# [Problem to work on]
Beginning with the line containing "Task: Click the RoboForex" and ending with the last line of the entries below, copy each line exactly and nothing else.

# [Data for the task]
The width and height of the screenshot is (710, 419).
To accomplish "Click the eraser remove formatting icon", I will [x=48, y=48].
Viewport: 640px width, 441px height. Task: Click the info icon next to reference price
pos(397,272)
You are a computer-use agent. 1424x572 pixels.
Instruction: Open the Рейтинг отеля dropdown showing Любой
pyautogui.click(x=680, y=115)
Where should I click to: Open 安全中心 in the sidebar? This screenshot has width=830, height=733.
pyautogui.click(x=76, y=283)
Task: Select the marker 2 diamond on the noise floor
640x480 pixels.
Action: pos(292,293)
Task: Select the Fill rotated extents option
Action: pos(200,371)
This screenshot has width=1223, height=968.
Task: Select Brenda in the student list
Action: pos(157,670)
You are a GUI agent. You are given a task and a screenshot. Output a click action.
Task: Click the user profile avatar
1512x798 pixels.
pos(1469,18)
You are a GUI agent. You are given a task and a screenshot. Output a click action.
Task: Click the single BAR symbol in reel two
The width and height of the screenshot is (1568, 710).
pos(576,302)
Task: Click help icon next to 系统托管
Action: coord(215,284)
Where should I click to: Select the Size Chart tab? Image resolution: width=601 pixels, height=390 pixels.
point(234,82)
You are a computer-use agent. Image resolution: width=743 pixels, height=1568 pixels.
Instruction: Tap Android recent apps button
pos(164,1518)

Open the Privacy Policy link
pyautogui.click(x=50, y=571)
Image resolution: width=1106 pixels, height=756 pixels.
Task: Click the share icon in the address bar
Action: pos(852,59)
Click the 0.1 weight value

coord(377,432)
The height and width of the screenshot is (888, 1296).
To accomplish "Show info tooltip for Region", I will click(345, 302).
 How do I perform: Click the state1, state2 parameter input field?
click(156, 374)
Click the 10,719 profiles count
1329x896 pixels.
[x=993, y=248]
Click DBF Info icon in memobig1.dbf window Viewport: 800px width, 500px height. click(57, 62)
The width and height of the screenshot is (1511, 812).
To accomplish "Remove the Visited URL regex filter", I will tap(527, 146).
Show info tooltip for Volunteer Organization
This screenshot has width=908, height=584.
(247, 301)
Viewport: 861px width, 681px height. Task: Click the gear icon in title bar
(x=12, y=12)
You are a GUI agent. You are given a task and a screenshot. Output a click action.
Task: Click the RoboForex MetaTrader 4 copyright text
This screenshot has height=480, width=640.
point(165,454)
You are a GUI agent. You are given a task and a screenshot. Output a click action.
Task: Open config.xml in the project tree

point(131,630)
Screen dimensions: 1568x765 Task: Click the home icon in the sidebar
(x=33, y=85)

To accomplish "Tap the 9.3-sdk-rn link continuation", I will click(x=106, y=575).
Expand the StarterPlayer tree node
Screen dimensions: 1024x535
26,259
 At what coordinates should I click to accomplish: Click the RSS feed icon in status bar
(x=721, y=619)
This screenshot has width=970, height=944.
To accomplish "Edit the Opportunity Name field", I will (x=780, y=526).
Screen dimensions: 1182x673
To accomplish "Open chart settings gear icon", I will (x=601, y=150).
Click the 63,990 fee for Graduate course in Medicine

# [Exercise answer]
Task: Click the RoboForex MetaTrader 4 copyright text
This screenshot has height=480, width=640.
point(165,454)
You are a GUI agent. You are given a task and a screenshot. Output a click action.
Task: Open config.xml in the project tree

point(131,630)
Screen dimensions: 1568x765 Task: Click the home icon in the sidebar
(x=33, y=85)

To accomplish "Tap the 9.3-sdk-rn link continuation", I will click(x=106, y=575).
Expand the StarterPlayer tree node
Screen dimensions: 1024x535
26,259
 At what coordinates should I click to accomplish: Click the RSS feed icon in status bar
(x=721, y=619)
This screenshot has width=970, height=944.
To accomplish "Edit the Opportunity Name field", I will (x=780, y=526).
Screen dimensions: 1182x673
To accomplish "Open chart settings gear icon", I will (x=601, y=150).
Click the 63,990 fee for Graduate course in Medicine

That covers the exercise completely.